Parents of woman killed by carbon monoxide at Sani Pass lodge fail in R4m life policy claim
The family of a woman who died from carbon monoxide poisoning in a shower in a Lesotho lodge have been dealt another blow.
The Supreme Court of Appeal (SCA) says they are not entitled to a R4m payout from her life policy because she cancelled it weeks before her death.
Sue Church collapsed in a shower at Sani Mountain Lodge while on holiday in September 2018. According to the SCA judgment, she “was overcome by carbon monoxide fumes from a faulty geyser”.
Litigation ensued when her parents and beneficiaries, Michael and Joan Hogan, claimed R4m from Discovery Life, only to be told the policy had been cancelled.

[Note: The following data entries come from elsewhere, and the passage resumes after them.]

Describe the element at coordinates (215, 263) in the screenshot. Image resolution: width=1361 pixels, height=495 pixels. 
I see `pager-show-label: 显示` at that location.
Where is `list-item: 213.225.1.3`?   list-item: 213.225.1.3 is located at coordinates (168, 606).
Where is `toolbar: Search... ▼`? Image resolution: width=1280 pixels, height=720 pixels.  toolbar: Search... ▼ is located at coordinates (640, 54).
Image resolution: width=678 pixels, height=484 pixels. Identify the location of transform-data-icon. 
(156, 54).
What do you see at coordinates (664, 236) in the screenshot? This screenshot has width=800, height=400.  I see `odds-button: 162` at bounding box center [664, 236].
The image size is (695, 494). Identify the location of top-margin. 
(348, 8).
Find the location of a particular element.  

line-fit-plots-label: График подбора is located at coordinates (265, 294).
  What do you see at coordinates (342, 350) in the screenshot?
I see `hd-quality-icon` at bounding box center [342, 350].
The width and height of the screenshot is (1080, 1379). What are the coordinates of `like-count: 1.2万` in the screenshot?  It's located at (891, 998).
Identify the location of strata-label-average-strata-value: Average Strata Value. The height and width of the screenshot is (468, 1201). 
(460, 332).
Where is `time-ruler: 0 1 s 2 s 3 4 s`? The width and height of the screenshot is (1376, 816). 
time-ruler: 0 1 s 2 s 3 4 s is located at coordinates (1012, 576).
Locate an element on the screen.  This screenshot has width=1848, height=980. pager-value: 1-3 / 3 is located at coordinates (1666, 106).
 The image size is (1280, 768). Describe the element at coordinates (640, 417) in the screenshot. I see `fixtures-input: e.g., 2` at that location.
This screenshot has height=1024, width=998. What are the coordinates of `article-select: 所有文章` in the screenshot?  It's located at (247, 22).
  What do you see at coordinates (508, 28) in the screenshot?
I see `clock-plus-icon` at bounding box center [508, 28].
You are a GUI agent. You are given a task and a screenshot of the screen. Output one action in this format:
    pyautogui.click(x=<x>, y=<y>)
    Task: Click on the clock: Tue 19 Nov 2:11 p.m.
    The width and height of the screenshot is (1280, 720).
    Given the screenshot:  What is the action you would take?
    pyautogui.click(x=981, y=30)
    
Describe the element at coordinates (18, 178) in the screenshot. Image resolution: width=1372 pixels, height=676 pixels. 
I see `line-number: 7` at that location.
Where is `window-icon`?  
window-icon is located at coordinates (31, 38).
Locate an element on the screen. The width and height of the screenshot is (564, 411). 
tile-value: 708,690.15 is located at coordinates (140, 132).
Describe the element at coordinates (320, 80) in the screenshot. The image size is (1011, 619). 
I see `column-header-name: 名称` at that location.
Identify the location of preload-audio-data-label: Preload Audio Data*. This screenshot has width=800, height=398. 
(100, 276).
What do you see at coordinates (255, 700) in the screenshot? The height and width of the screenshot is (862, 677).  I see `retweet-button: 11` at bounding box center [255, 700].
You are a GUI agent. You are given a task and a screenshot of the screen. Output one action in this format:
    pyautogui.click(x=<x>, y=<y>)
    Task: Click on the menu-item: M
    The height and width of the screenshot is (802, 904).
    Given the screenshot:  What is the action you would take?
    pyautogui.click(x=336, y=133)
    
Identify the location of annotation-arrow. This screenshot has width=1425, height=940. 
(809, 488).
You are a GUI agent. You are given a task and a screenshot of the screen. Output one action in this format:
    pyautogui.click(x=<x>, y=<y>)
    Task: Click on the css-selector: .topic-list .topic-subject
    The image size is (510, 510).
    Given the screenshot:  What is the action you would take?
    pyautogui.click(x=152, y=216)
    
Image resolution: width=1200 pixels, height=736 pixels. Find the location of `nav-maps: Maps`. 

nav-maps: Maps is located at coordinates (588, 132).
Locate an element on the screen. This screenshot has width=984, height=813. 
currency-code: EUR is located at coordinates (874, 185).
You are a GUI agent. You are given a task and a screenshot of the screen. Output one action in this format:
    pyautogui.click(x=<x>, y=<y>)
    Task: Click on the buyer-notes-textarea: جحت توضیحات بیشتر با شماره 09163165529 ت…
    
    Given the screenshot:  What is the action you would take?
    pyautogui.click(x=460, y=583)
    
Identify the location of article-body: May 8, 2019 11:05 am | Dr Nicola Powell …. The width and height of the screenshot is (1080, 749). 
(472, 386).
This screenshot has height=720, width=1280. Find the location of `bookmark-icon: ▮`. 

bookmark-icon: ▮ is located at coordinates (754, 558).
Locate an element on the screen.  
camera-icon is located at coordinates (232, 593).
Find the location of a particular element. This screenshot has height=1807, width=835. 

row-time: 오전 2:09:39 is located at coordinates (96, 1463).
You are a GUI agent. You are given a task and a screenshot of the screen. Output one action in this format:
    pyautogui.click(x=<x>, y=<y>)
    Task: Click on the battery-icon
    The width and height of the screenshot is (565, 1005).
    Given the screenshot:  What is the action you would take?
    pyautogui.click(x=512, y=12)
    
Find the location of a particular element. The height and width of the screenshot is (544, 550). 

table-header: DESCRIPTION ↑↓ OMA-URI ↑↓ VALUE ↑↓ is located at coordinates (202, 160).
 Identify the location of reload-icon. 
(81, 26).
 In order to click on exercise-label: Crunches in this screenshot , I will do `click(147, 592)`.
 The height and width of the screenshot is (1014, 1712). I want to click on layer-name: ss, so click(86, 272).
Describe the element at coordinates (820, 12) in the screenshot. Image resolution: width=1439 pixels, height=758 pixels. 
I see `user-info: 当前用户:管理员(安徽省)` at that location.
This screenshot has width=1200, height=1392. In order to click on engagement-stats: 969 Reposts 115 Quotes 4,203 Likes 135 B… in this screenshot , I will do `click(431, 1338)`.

They successfully challenged Discovery in the high court but on Friday the appeal court reversed the ruling.
Church took out the R3m Discovery life policy in December 2015, with cover escalating until her death.
She cancelled the policy in August 2018, telling a Discovery employee she was moving over to Liberty Life. Discovery informed her that “a notice period of 30 calendar days applied to cancellations”.
“On August 23 2018, and unbeknown to Discovery, Mrs Church instructed her banker, First National Bank, to stop the payment of the debit order in respect of the premium due under the policy for September 2018,” said the SCA judgment.
“As a result, on September 3 2018, when Discovery submitted the monthly debit order to the bank for payment, the debit order was returned unpaid with the following remark: ‘Payment stopped by account holder’.
“On September 10 2018, Mr Makakane, on behalf of Discovery, advised Mrs Church in writing that her policy had been cancelled with effect from September 1 2018.”
Church died on September 22, and five days later her parents paid the September premium on the advice of their daughter's erstwhile broker, and submitted the declined claim two months later.
In their high court litigation, the Hogans said Discovery failed to notify their daughter of the unpaid September premium before cancelling the policy. They contended that Discovery should have afforded her a 30-day “grace period to pay the outstanding premium”.
The high court judgment said: “The fact that Discovery accepted the payment of the premium albeit from the executor or Susan’s broker and the fact that there was no indication or proof provided to either the [Church’s parents] or to the court that the final premium paid was held in a suspense account is an indication that the premium was accepted and that the policy was still in existence in line with the e-mails addressed to Susan informing her that the policy would be effective until September 30 2018.”
But the SCA overturned the ruling and ordered the Hogans to pay Discovery's legal costs.
“To sum up, Mrs Church’s policy was cancelled not for the non-payment of the premium per se but because Discovery elected to accept Mrs Church’s repudiation of the contract,” the SCA ruled.
“As correctly conceded by [the Hogans’] counsel during argument, the grace period provision cannot exclude reliance on repudiation or even a mutual agreement by the parties to cancel the policy.
“It was submitted, during the course of the argument, that Discovery could not be said to have elected to accept the repudiation and cancel the policy as almost all the letters addressed to Mrs Church were automated responses generated by a computer.
“Discovery’s answering affidavit demystified this when it explained that the various letters were sent out by its credit department. Furthermore, each letter responded to a certain set of facts, and was under a signature by different personnel. It can therefore hardly be said that there was no human intervention in the various letters addressed to Mrs Church.”